Roofing CapEx across a Dallas commercial portfolio is predictable if you have the condition data to forecast from. We build the multi-year capital plan, sequence replacements against your budget, and produce the written documentation that gets the ask approved.
Capital requests for commercial roof replacement fail for two reasons: the data behind the ask is weak, or the timing is reactive — someone files the request after the roof fails, under emergency conditions, without the forecast horizon that lets finance plan around it. Both failures cost owners money. Emergency replacement at reactive-mode timelines runs 15-25% above planned-work cost. A capital ask without defensible condition data gets deferred, which turns a planned replacement into an emergency.
Our capital planning work starts with condition data and ends with a written capital document that a facilities director can put in front of an ownership group or a CFO. It includes a per-building replacement cost band (priced against current DFW roofing material and labor costs, not national averages), a five-year sequencing plan, and a lifecycle cost analysis that shows the cost of deferral versus the cost of planned replacement.
We run capital planning for portfolio owners, hospital systems, university and school districts, and large-building owners who have one significant asset.

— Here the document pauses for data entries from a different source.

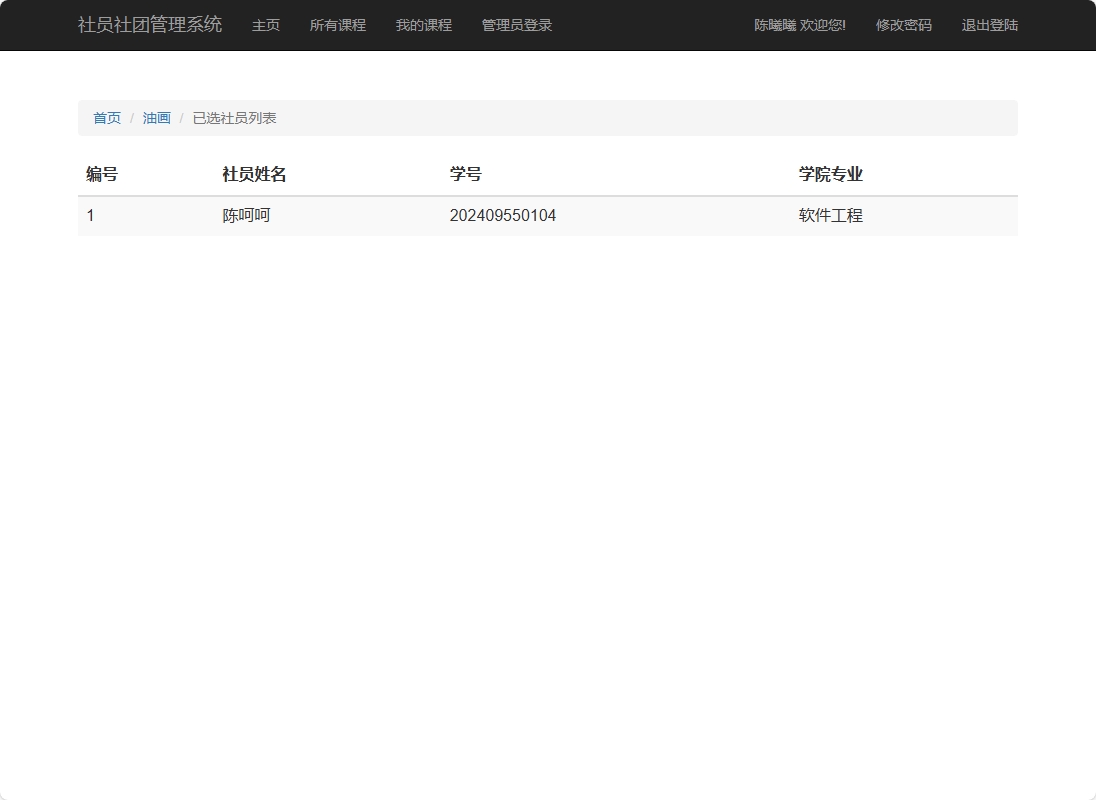Click the student number 202409550104

[503, 215]
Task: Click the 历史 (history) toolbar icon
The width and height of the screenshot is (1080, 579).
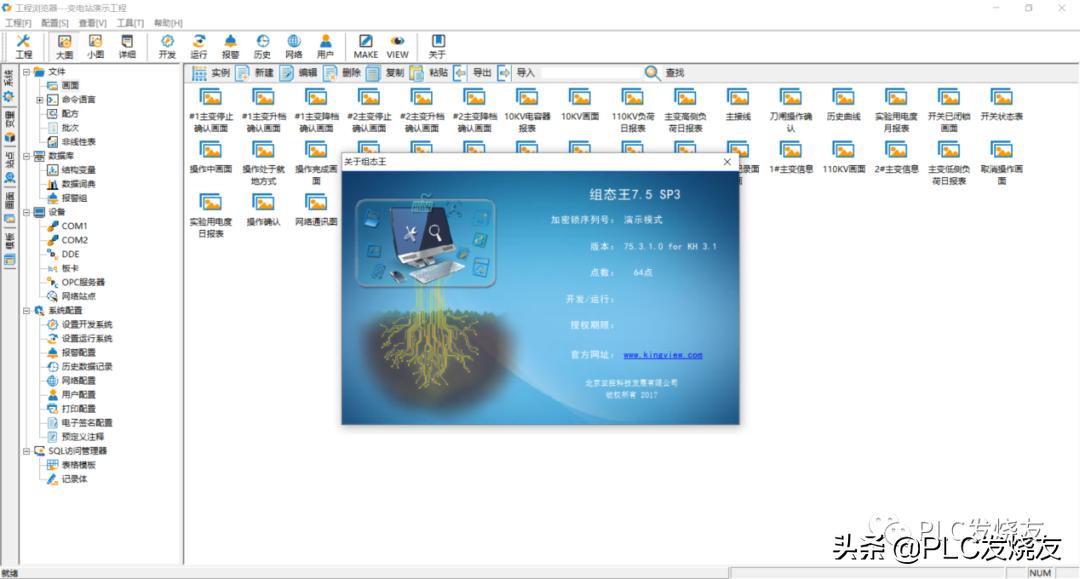Action: pyautogui.click(x=262, y=44)
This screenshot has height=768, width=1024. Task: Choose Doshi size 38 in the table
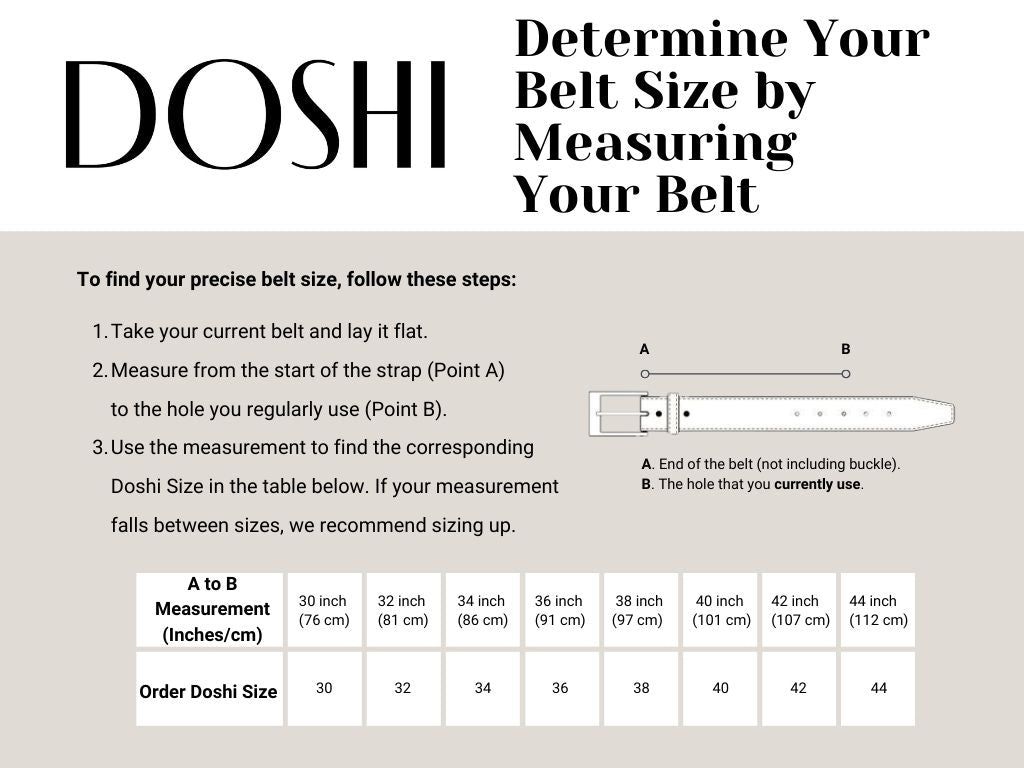639,688

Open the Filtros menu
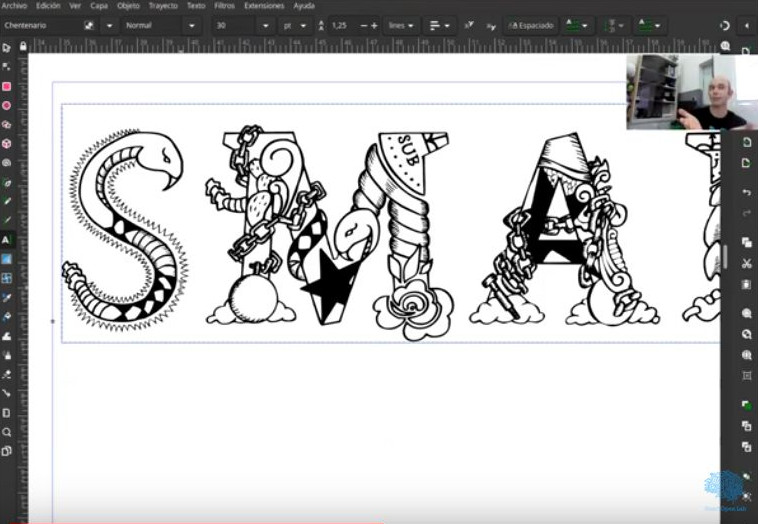224,6
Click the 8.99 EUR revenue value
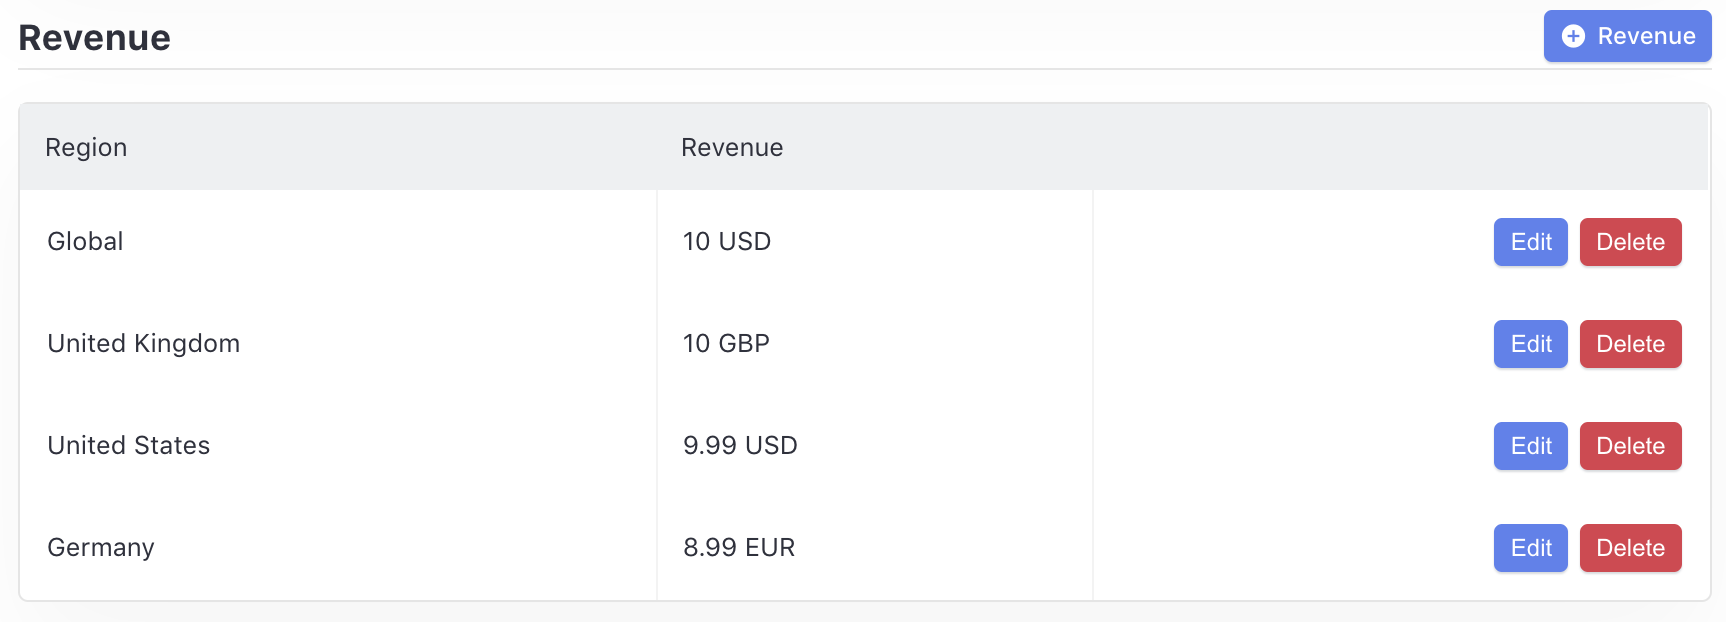Screen dimensions: 1726x622 pos(739,548)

The approach is the same: condition data drives the forecast, and the forecast drives the ask.
The forecast starts with the current condition record for every building. Buildings rated condition 1-2 are in the immediate replacement queue — these go into year one or year two of the plan. Buildings rated condition 3 are in the monitoring queue — these go into years three through five with a replacement trigger defined by which specific conditions would move them forward. Buildings rated condition 4-5 are in the maintenance queue — these stay out of the replacement plan for the current five-year window.

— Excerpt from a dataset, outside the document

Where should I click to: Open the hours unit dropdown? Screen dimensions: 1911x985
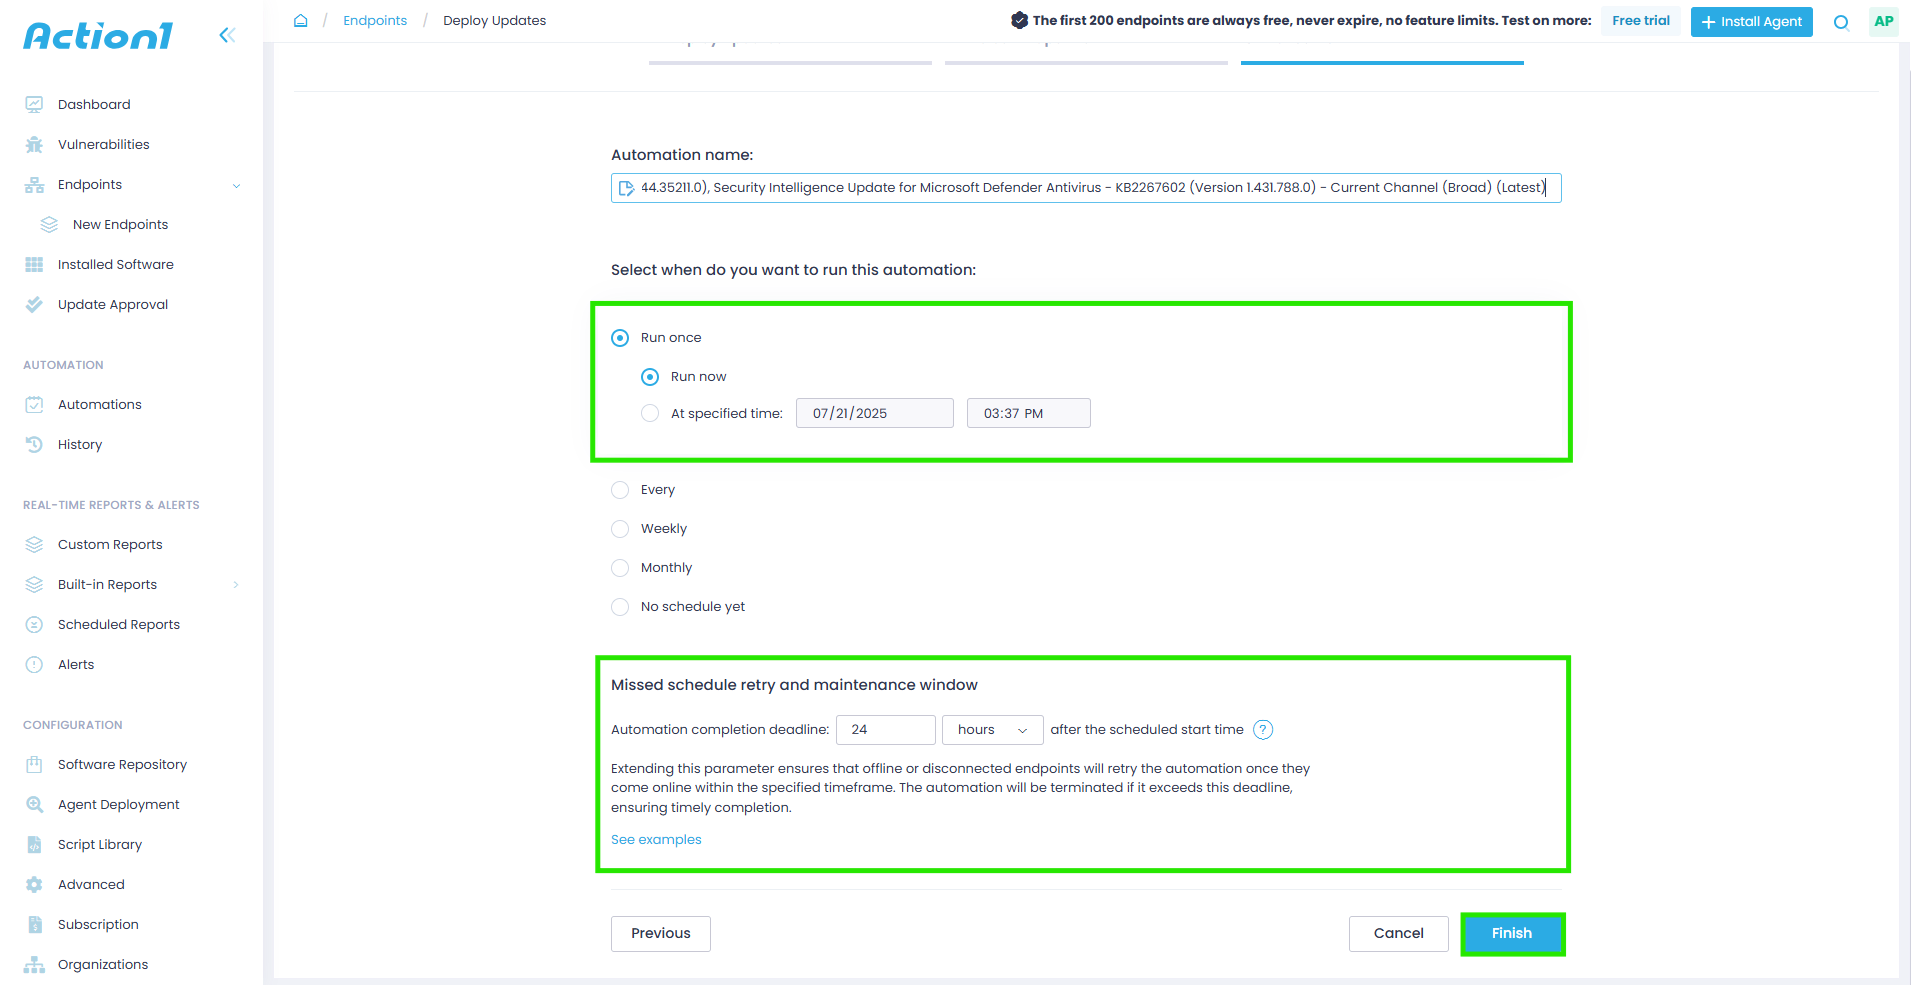point(991,730)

We produce cost bands — per-square ranges for each building based on current DFW roofing costs — and note that years three through five should be re-priced at each annual forecast update. The current DFW market for TPO replacement on a mid-size commercial building runs in a range we document specifically for each building based on its complexity, access conditions, and any equipment that will drive additional cost.
Sequencing: We recommend sequencing based on three criteria — condition urgency (how fast is the building deteriorating), cost efficiency (projects with economies of scale go together when possible), and business impact (buildings with tenant-critical operations or active manufacturer warranties that are about to lapse get prioritized). The sequencing recommendation is written and explainable, not just a ranked list.
The written capital document we produce is formatted for a capital committee or CFO review, not a facilities meeting. It includes: the condition summary for each building in the ask (zone diagrams, condition ratings, photo documentation of the conditions that drove the rating), the cost band for the replacement scope, the lifecycle cost analysis showing replacement cost versus deferred-replacement cost (including the cost of ongoing emergency repairs and the premium for emergency-mode replacement), and the sequencing rationale.
For Dallas office buildings with active tenants, we also include a tenant-impact section that documents the disruption exposure if the roof fails under uncontrolled conditions versus the controlled disruption of a planned replacement. This matters to ownership groups that have tenant leases running — an uncontrolled roof failure during a tenant's peak business period is a relationship and liability problem, not just a building maintenance problem.
The lifecycle cost analysis compares three scenarios: replace now at planned cost, defer one to three years with ongoing repair cost and increased replacement premium, and recover (apply a restoration coating or recover membrane) to extend the asset five to ten years. Each scenario is costed against the building's actual condition data, not theoretical lifecycle tables.